Nell'ultimo numero (5/2018) di Limes - Rivista italiana di geopolitica, il generale Fabio Mini - in un articolo significativamente intitolato "Siamo servi di serie B e non serviamo a niente" (pp. 75-87) - ritorna sui temi che gli sono cari, vale a dire il ruolo dell'Italia in ambito ONU, UE e NATO, e, dopo averne evidenziato gli enormi limiti e la natura sostanzialmente autolesionistica dei vincoli che ne derivano, a tutti i livelli, chiude il suo magnifico intervento con un passo che è pure un'evidente esortazione a costruire una politica estera che non sia da schiavi, ma da soggetti politicamente autonomi, consapevoli del fatto che "Se si è scelto di stare nel gregge piuttosto che fra i pastori, non contare significa essere contati, come pecore di rientro agli stazzi. Significa sottostare alla direzione dei pastori e al controllo dei cani" (p. 76).

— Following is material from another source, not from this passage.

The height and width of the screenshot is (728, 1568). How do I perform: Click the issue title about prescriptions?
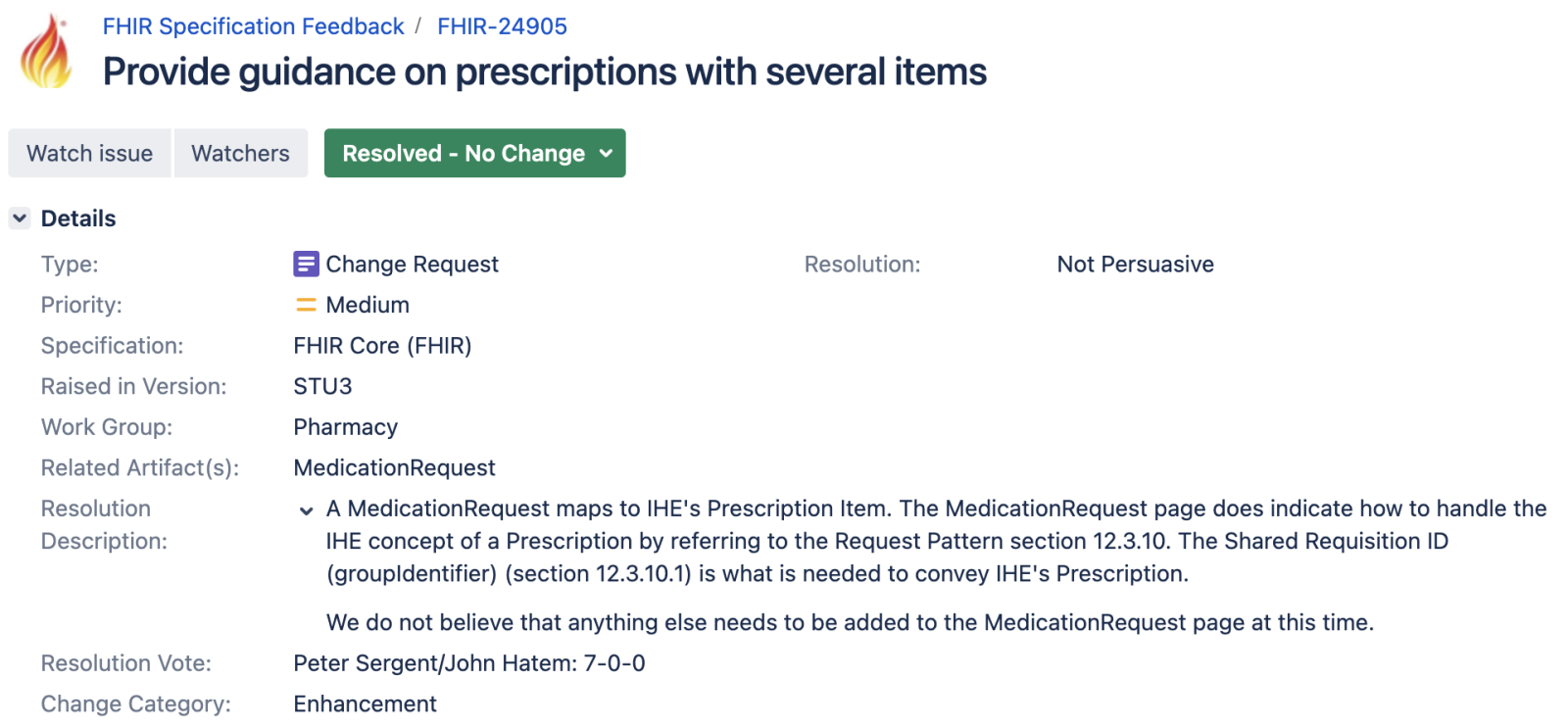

Per evitare tutto questo, per suggerire una politica estera e militare che non sia la "valle di lacrime" attuale, Mini traccia, scrivendo in terza persona, uno scenario sul quale varrebbe la pena di riflettere, e riflettere a fondo, prima di condannarsi alla sparizione definitiva e alla riconferma della nostra natura di "espressione geografica". Lo fa in forma sommessa, ma anche molto pregnante: "Ma c'è anche chi spera che uno strappo con la Nato ci consenta di togliere le sanzioni alla Russia, di sostenere più decisamente la causa palestinese, di aprire relazioni serie con l'Iraq e l'Iran e riesca a stabilizzare la Siria a tutto vantaggio, nostro, loro e della sicurezza internazionale. Una iniziativa del genere ci potrebbe chiudere le porte degli alleati, ma anche offrire un esempio da seguire per aggiornare l'alleanza alla nuova situazione e consentirle di tenere buoni rapporti sia con gli Stati Uniti sia con la Russia. Oppure potrebbe innescare una reazione a catena tendente alla formazione di un "blocco terzo" europeo che riequilibri i rapporti internazionali tra Usa, Russia e Cina" (p. 87).
Sogni? Forse. Ma qualcosa di molto diverso e promettente, in ogni caso, rispetto a ciò che stiamo facendo ora, vale a dire essere servi sciocchi degli Stati Uniti e "sostituti d'imposta" per la Germania, in ossequio ai cui desiderata i nostri governi devono solo dare prova di avere "capacità di sottrarre risorse alle proprie comunità per destinarle ad altri" (p. 85).
Il nostro destino servile non è un obbligo, ma una scelta delle nostre classi dirigenti attuali (e non solo attuali). Cambiare è ancora possibile, basta non accettare il "destino" servile come unico esito possibile della politica estera italiana.